[originally published in this blog 3 August 2007]
Excerpts of Reuters report, 13th Nov:
Malaysia is counting on bright, ambitious people like Tan Chye Ling for its future, to lead it away from manufacturing and into the knowledge age. But the 32-year-old scientist, a post-graduate in molecular biology, is not counting on Malaysia to look after her future.
“I felt very suppressed in Malaysia,” said Tan, who moved to neighbouring Singapore, the region’s pace-setter for biotech investment, after a decade of study and research in Malaysia.
“I have benefited from the better research environment and salary scheme here. Things are much smoother,” she said by phone from the National University of Singapore where she is studying dust mites and allergies.
Tan estimates that 60 percent of the research teams she works with in Singapore are from Malaysia, despite her country’s efforts over several years to develop a biotech industry.
The Malaysian government unveiled plans last March to spend $553.3 million over five years to boost research, attract foreign investment and build new facilities. But its efforts are wasted unless it can retain more talented people like Tan.
Malaysia has thrived since the 1970s on cheap labour, serving as a global manufacturing base for electronics. But cheaper rivals like China, India and Vietnam are forcing it to look to higher-tech industries to secure its economic future.
The biotech campaign is not new — Malaysia has tried various schemes over the past five years with little success — but its efforts have taken on a new urgency after U.N. data showed an 11 percent fall in direct foreign investment between 2004 and 2005.
“By the time we have the research environment in place, every other country would have taken a slice of the biotech investment pie,” said Iskandar Mizal, head of the state-run Malaysian Biotech Corporation which oversees the government’s strategy.
Researcher Tan adds one more request: raise salaries. A post-doctoral fellow in Singapore earns up to $3,210 a month, nearly five times the salary paid in Malaysia, she said. “With the increasing cost of living, it is not fair to expect post-doctoral fellows to teach and do research on 2,500 ringgit ($685),” said Tan, who moved to Singapore more than a year ago.
Malaysia recently increased funds for postgraduate research schemes five-fold to $180 million under its five-year plan. But this is a tiny fraction of the $8 billion Singapore is investing in biotech R&D and biomedical firms over the next five years, including $3.4 billion in life-sciences research alone.”We need people, not infrastructure to bring in the investors,” said molecular biologist, Ruslan.

------------------------------------------------------------

> _Exercise aim_: Copy out the Malaysia biotech article in full, word for word. The data that comes next is drawn from a separate source.

------------------------------------------------------------

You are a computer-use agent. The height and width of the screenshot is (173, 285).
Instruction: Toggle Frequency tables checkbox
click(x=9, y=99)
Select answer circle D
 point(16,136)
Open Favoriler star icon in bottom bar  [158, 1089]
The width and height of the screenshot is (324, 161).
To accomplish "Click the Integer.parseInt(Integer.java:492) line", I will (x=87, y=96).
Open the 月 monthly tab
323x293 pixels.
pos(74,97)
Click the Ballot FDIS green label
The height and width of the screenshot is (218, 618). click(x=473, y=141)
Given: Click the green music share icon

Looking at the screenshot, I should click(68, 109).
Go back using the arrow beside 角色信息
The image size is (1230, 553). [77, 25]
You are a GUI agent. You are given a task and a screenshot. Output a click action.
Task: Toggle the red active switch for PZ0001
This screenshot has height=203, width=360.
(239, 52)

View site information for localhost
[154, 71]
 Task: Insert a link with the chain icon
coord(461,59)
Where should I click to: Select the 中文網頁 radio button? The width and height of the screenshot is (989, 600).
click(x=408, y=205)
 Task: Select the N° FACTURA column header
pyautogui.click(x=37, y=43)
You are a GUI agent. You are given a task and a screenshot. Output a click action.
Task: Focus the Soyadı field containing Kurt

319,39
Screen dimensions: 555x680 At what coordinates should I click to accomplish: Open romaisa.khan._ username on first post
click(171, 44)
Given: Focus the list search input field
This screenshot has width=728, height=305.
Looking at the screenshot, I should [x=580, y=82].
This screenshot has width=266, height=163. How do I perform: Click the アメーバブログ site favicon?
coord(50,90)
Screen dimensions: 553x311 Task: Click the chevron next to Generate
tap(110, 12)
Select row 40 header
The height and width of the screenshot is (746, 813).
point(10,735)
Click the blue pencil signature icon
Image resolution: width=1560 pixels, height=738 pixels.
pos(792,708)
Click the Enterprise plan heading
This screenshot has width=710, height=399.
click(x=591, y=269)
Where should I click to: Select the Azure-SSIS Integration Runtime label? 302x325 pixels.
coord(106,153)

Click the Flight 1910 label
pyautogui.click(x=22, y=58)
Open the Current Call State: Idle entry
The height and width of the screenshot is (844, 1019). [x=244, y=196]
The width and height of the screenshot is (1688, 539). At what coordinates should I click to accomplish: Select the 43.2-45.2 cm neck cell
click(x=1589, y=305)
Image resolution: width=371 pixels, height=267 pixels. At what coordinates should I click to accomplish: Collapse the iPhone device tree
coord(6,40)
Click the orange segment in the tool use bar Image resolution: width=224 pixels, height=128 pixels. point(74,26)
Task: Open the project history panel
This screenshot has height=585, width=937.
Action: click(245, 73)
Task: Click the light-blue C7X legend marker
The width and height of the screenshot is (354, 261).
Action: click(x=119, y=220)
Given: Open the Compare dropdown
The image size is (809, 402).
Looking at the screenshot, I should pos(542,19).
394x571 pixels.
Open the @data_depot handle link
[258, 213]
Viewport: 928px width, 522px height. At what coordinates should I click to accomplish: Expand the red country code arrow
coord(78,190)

------------------------------------------------------------

> _Written response_:
[originally published in this blog 3 August 2007]
Excerpts of Reuters report, 13th Nov:
Malaysia is counting on bright, ambitious people like Tan Chye Ling for its future, to lead it away from manufacturing and into the knowledge age. But the 32-year-old scientist, a post-graduate in molecular biology, is not counting on Malaysia to look after her future.
“I felt very suppressed in Malaysia,” said Tan, who moved to neighbouring Singapore, the region’s pace-setter for biotech investment, after a decade of study and research in Malaysia.
“I have benefited from the better research environment and salary scheme here. Things are much smoother,” she said by phone from the National University of Singapore where she is studying dust mites and allergies.
Tan estimates that 60 percent of the research teams she works with in Singapore are from Malaysia, despite her country’s efforts over several years to develop a biotech industry.
The Malaysian government unveiled plans last March to spend $553.3 million over five years to boost research, attract foreign investment and build new facilities. But its efforts are wasted unless it can retain more talented people like Tan.
Malaysia has thrived since the 1970s on cheap labour, serving as a global manufacturing base for electronics. But cheaper rivals like China, India and Vietnam are forcing it to look to higher-tech industries to secure its economic future.
The biotech campaign is not new — Malaysia has tried various schemes over the past five years with little success — but its efforts have taken on a new urgency after U.N. data showed an 11 percent fall in direct foreign investment between 2004 and 2005.
“By the time we have the research environment in place, every other country would have taken a slice of the biotech investment pie,” said Iskandar Mizal, head of the state-run Malaysian Biotech Corporation which oversees the government’s strategy.
Researcher Tan adds one more request: raise salaries. A post-doctoral fellow in Singapore earns up to $3,210 a month, nearly five times the salary paid in Malaysia, she said. “With the increasing cost of living, it is not fair to expect post-doctoral fellows to teach and do research on 2,500 ringgit ($685),” said Tan, who moved to Singapore more than a year ago.
Malaysia recently increased funds for postgraduate research schemes five-fold to $180 million under its five-year plan. But this is a tiny fraction of the $8 billion Singapore is investing in biotech R&D and biomedical firms over the next five years, including $3.4 billion in life-sciences research alone.”We need people, not infrastructure to bring in the investors,” said molecular biologist, Ruslan.